The risks for getting travel policy right are significant. Yesterday I wrote that sick passengers are like Covid-19 embers. Many of the infections they carry will die out without significant consequences, but a few may ignite new Covid-19 outbreaks.

When Brad and I were discussing his flight to Barcelona in August, I realized that travel safety has two components. One is passenger safety, the other is the spread of Covid-19 to new locations. For obvious reasons, Brad is concerned about passenger safety. If passengers don’t feel safe, they don’t buy tickets.
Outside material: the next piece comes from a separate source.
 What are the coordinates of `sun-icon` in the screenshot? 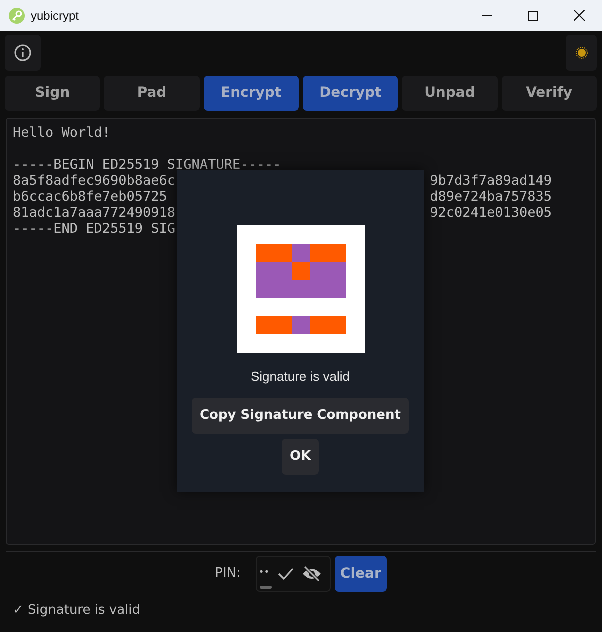 It's located at (582, 53).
On the other hand, if air travel starts a second wave of Covid-19 infections, air travel will close down again regardless of whether passengers feel safe enough to buy tickets. So, solving the passenger safety problem with, say, masks, may not keep the airlines afloat if sick passengers ignite new Covid-19 outbreaks. A low-cost screening method would keep sick passengers off planes in the first place. As with so many things Covid-19, though, no one knows for sure how to screen for Covid-19 short of a PCR test. A smell test would reduce screen about 1/3 or the cases.

Which brings me to the bigger topic of Covid-19 and capitalism. In theory, free market capitalism allocates resources optimally, but Covid-19 provides cases studies of how profit motive doesn’t seem to line up with economic problems created by the virus.

Low cost screening would have a huge payoff for industries like travel and entertainment, but the only development efforts I know about for Covid-19 screening (besides PCR testing, which is costly and slow) are big data efforts, mostly with data from wearables. Perhaps the lack of development is because the travel and entertainment industries are not in a financial position to make Covid-19 screening investments. If the free markets aren’t creating low-cost Covid-19 screening, maybe governments should initiate a Manhattan Project for Covid-19 screening.

As I noted before, there is unprecedented investment in Covid-19 vaccines and treatments, but more in low-risk re-purposing than in high-risk novel approaches. With luck, the sheer number of development and re-purposing efforts will yield a quick Covid-19 knockout punch. The calculus of profit being what it is, a knockout punch will take longer if it depends on a high-risk solution because economic resources are concentrated on solutions deemed to be low-risk.

Covid-19 also is reorganizing the way we work. Why did it take a virus to show us that many information technology employees can work remotely at lower cost? Why didn’t the free markets shows us that same thing? Covid-19 is reallocating real estate in unimaginable ways, sometimes for better (telecommuting), sometimes for worse (theater, restaurants, churches).

In particular, Covid-19 has reorganized the science community. I noted how UCSF organized a worldwide Covid-19 drug re–purposing team in days. In Wired, Maimuna S. Majumder describes the work of scientists she recruited with Twitter to work on Covid-19 problems.

Since our first hackathon, the volunteer network has grown to nearly 100 people, with 23 active research projects. One team is analyzing text extracted from hundreds of thousands of news articles to better characterize the quality of the US media’s pandemic coverage. Another is sifting through millions of tweets to understand how public sentiment toward face masks has shifted since early April, when the CDC recommended that everyone wear them. Without question, the diversity of the network, across disciplines and institutions but demographically too, has been a tremendous boon to the formulation and investigation of problems that really matter.

Wired, “Coronavirus Researchers Are Dismantling Science’s Ivory Tower—One Study at a Time,” 18 June 2020.

Of course, free market capitalism depends on the quality of the information used for pricing a transaction. We know more know now about Covid-19 than when I started Covid Diary BCN 99 entries ago. We still have more to learn.